Feb. 28: Cesium limits for rice will not be enforced

The government said farmers would be allowed to plant rice on land with cesium contamination above the new 100 becquerels-per-kilogram limit for crop land. The new limit takes effect in April, long after Japan arbitrarily set a contamination limit of 500-Bq/Kg following last year’s massive radiation releases.

2011: Emergency backup generators ‘not designed to work’

The official explanation for Fukushima’s loss-of-coolant and radiation releases is that back-up diesel generators were wrecked by the March 11 tsunami. In his Nov. 2011 book Vulture’s Picnic (Dutton), Greg Palast smashes this theory — and highlights reactor vulnerability everywhere — writing that the diesels may have destroyed themselves just by being turned on. Since aerial photos now show that the buildings housing the diesels were not wrecked, Palast recounts that 30 years ago he and diesel expert R. D. Jacobs suspected problems with the diesels proposed for U.S. nukes.
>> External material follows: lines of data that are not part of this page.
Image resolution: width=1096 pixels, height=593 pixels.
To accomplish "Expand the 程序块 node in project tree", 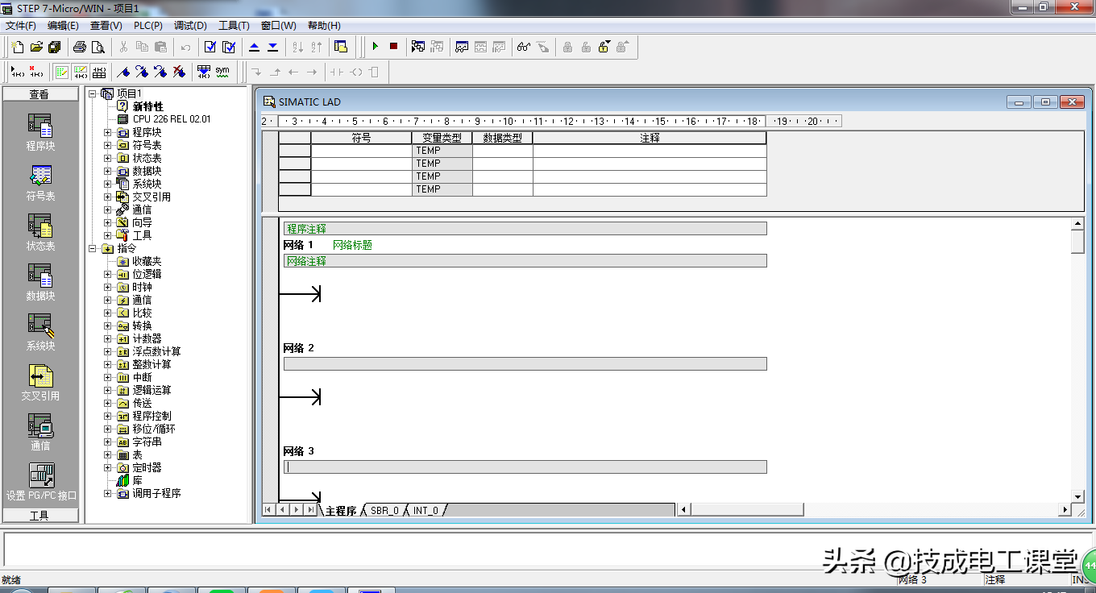I will (108, 132).
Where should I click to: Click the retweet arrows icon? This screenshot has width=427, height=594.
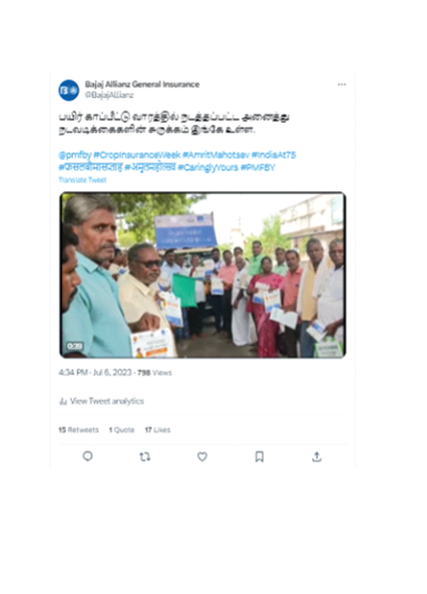click(145, 457)

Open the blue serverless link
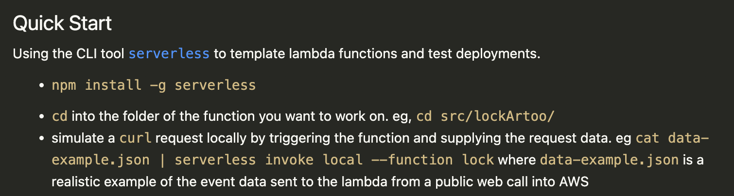click(x=169, y=53)
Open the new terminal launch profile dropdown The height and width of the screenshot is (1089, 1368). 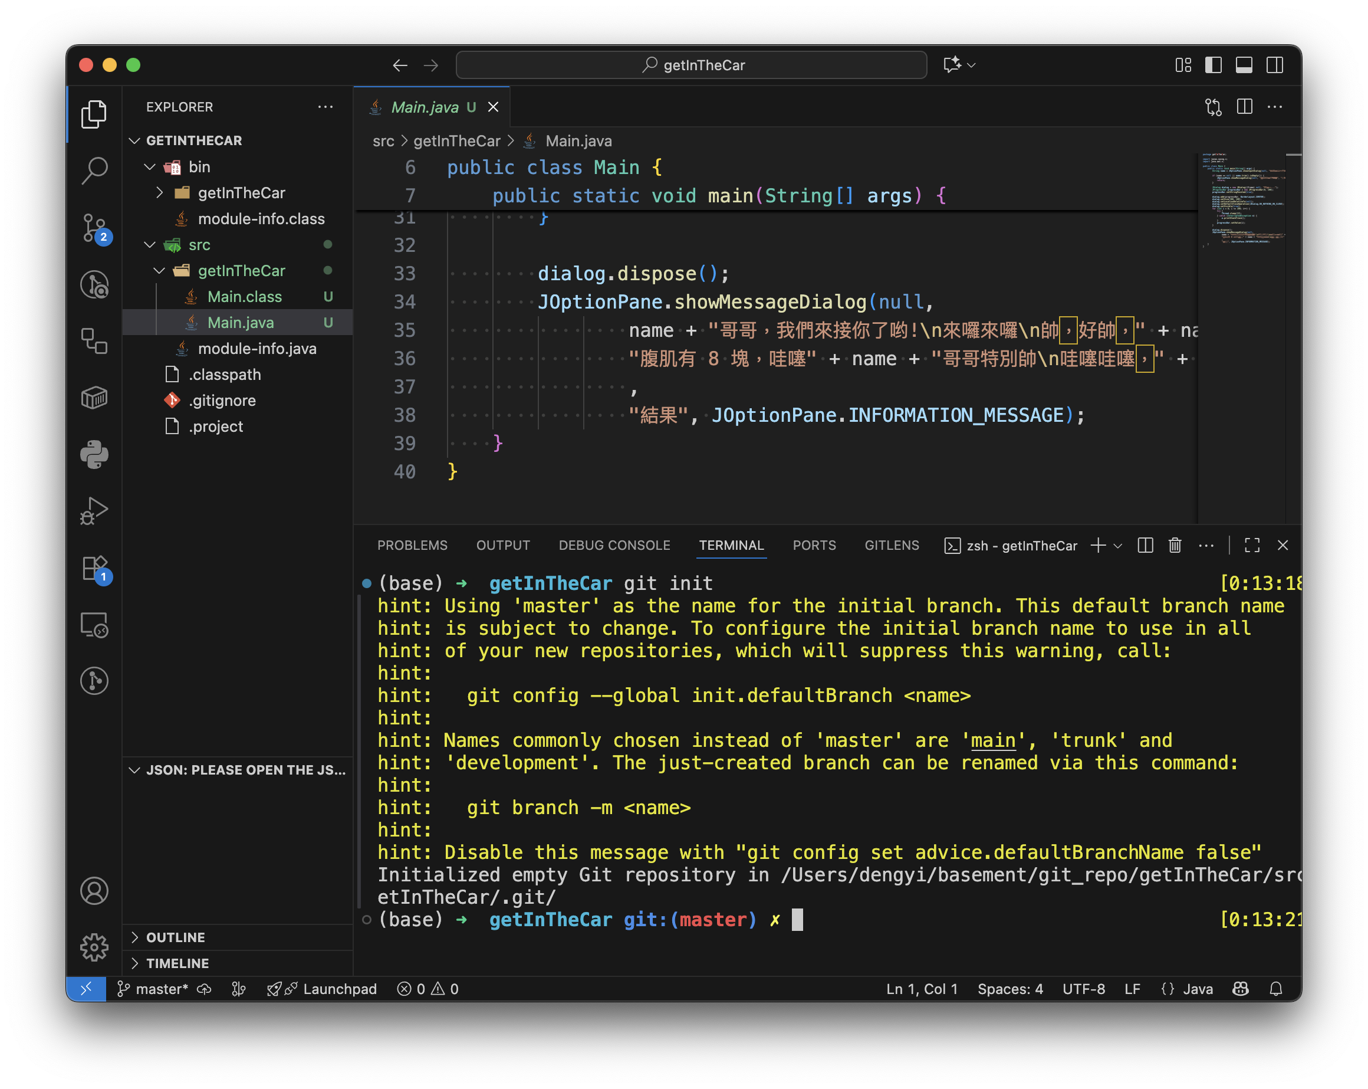coord(1118,546)
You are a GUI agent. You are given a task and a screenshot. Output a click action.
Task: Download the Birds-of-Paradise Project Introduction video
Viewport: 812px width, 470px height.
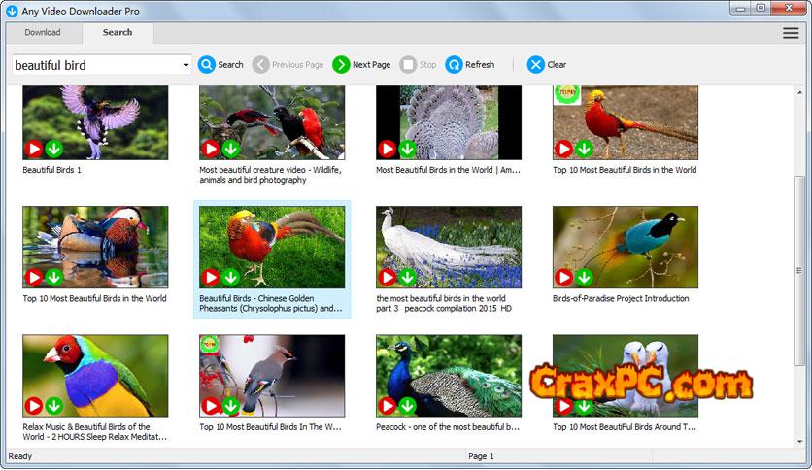coord(584,278)
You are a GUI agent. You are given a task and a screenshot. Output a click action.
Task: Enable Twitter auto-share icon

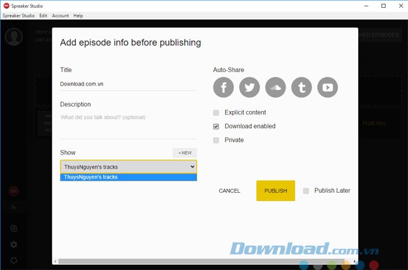(250, 87)
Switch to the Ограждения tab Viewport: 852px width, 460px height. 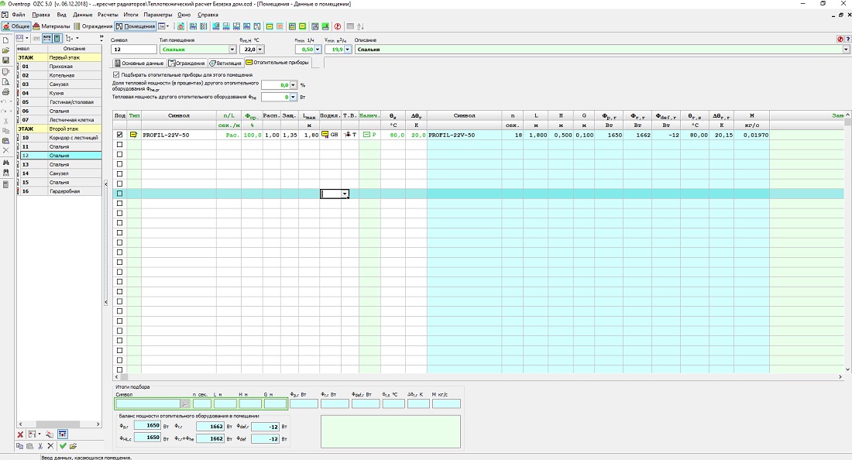187,63
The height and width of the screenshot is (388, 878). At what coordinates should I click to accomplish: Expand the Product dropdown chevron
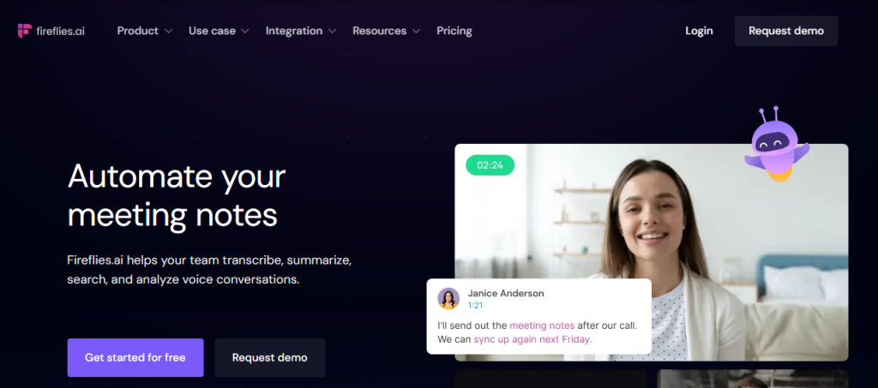[x=168, y=32]
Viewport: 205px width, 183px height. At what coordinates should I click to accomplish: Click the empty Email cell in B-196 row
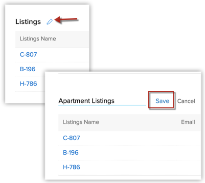188,153
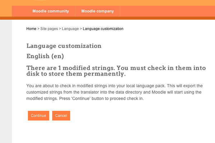The height and width of the screenshot is (143, 215).
Task: Click Continue to check in strings
Action: [39, 115]
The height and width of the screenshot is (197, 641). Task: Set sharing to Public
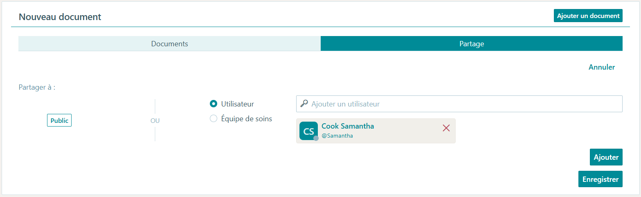[59, 121]
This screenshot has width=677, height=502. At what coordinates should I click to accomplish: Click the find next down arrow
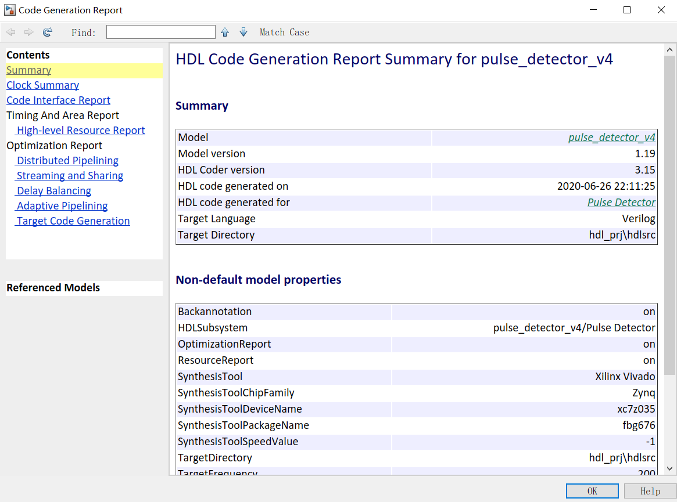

They forced the builder of New York’s Shoreham reactor to test its three generators under emergency conditions. One after another, all three failed when their crankshafts snapped, just ad Jacobs predicted. Shoreham never went online.

Interviewing another diesel engineer, Palast found that the diesels were “designed or even taken from, cruise ship engine rooms or old locomotives.” They need 30 minutes to warm up and time to build crankshaft speed, before adding the “load” of the generator. In a nuclear emergency, the diesels have to go from stationary to taking a full load in less than ten seconds, Palast reports. They’re not made for a “crash start.” He asked the expert, “You’re saying emergency diesels can’t work in an emergency?” His answer was, “Actually, they’re just not designed for it.”

— New resources: “Lessons from Fukushima,” Feb. 2012, by Greenpeace; and “Fukushima in review: A complex disaster, a disastrous response,” March 2012, by the Bulletin of the Atomic Scientists.

Radiation amounts FYI:

1 becquerel = 1 atomic disintegration per second

37 billion becquerels = 1 curie

1 trillion becquerels (1 terabecquerel) = 27 curies

1 million billion becquerels (1 petabecquerel) = 27,000 curies

An area far beyond the official 18-mile restriction zone around Fukushima has been declared in need of decontamination. Besides power washing urban areas, this will involve removing about 2 inches of topsoil from local farms as well as dead leaves and other debris from radiation-laden forest floors. The government has announced it intends to clear about 934 square miles of soil — an area larger than greater Tokyo (above). “So far, nobody has any idea where any contaminated soil will be dumped,” reported The Economist, in “Hot spots and blind spots: the mounting human costs of Japan’s nuclear disaster,” Oct. 8, 2011.

John LaForge is on the staff of Nukewatch, a nuclear watchdog and anti-war group in Wisconsin, and edits its Quarterly.